The public understands the challenges of brand consistency in the digital age. With so many distractions unfolding so continuously and quickly, it’s easy to go off message or reveal a failure in a brand’s promise or values.
Just as that dangerous mix of human fallibility and technical reliability brought former General David Petraeus and his biographer Paula Broadwell down like the Hindenburg, so online PR campaigns can self-sabotage when technology exposes the contradictory actions of CEOs or employees.
Take Oprah Winfrey, for example, who recently tweeted glowing reviews naming Microsoft’s Surface tablet as one of her Favorite Things 2012, thereby giving the tablet an important and powerful endorsement in an intensely competitive market category.

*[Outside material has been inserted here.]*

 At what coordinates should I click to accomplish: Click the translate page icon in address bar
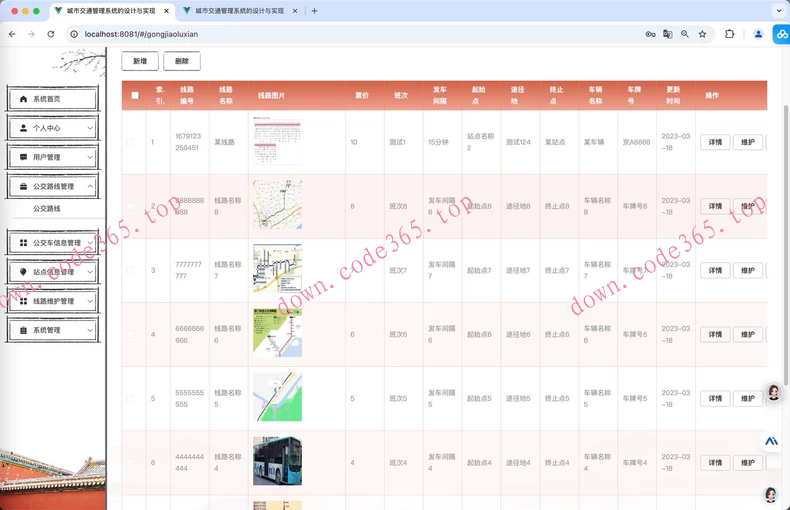[x=668, y=34]
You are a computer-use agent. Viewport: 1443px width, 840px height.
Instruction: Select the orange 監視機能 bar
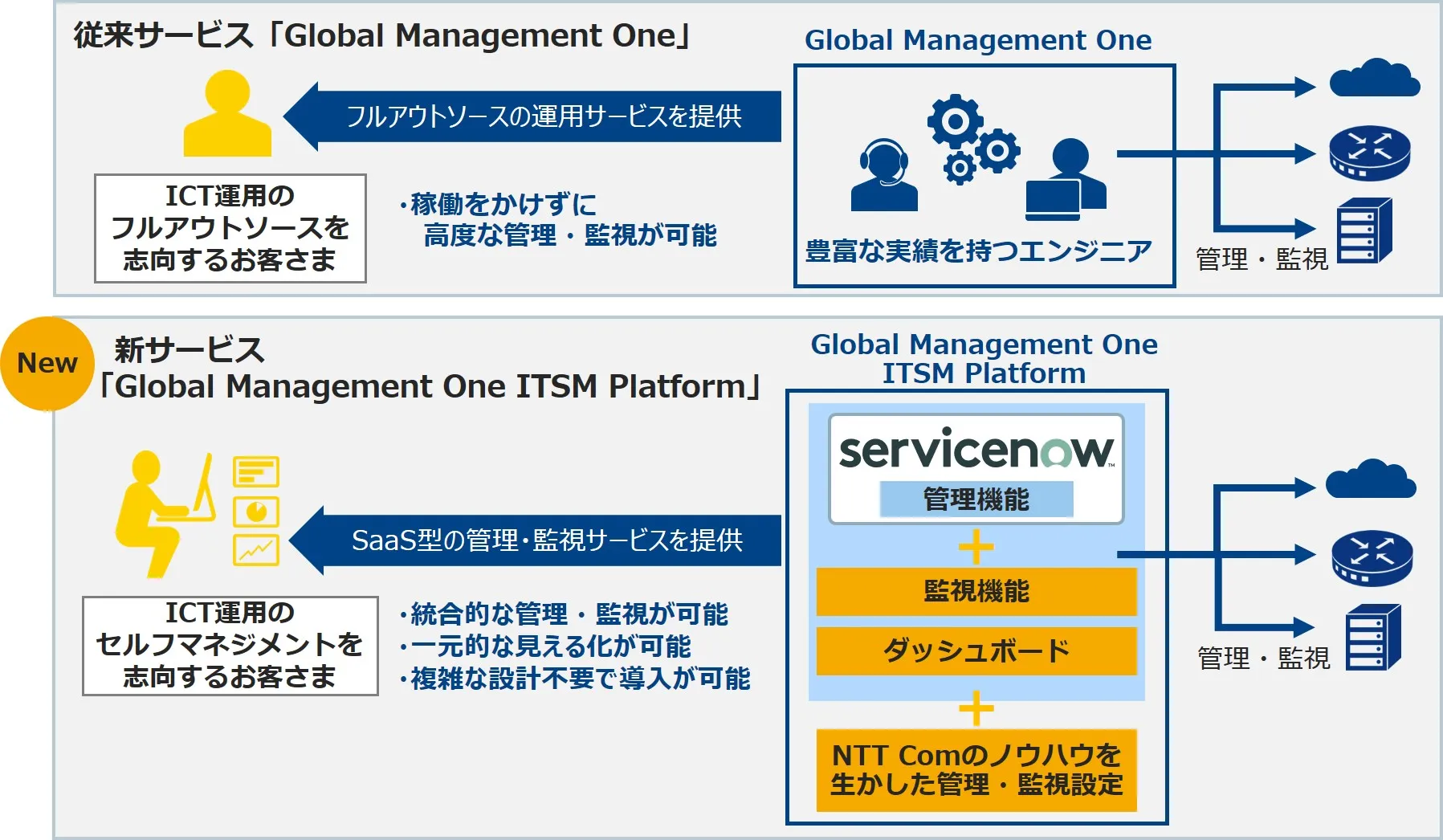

It’s Oprah, after all, and she’s (still) one of the most important personalities in America. We can only assume that Microsoft was ecstatic about the praise from Ms. Winfrey. The company was also probably just as surprised as everyone else to learn that the tweets were sent from an iPad, the Darth Vader to Microsoft’s young Luke Skywalker.
What was Oprah thinking?
Is this a PR crime on par with BP’s gulf oil spill? Of course not. Is it hilarious? Absolutely. It’s also a PR setback for both Oprah and Microsoft because of the innate “stink test” the public exercises in moments like these.
As with any other scandal, one question has led to many other inquiries that increasingly raise the public’s level of suspicion, interest and passion for more information—and the dirtier it is, the faster it spreads. Now the public asks whether Oprah even wrote those tweets (which sound like marketing copy) herself. If she didn’t, then who did–and why?
Please tell us the woman who brought us inner truth, the A-ha moment and spiritual peace wouldn’t deceive us by pretending to endorse something she doesn’t actually like? Is this a conspiracy? The horror!
If you asked members of the general public whether they liked Oprah Winfrey or Ellen DeGeneres, they’d probably endorse both. Human beings will always be more complicated than the technologies we create, and that’s because humanity comes with the ability to be inconsistent and sincere at the same time.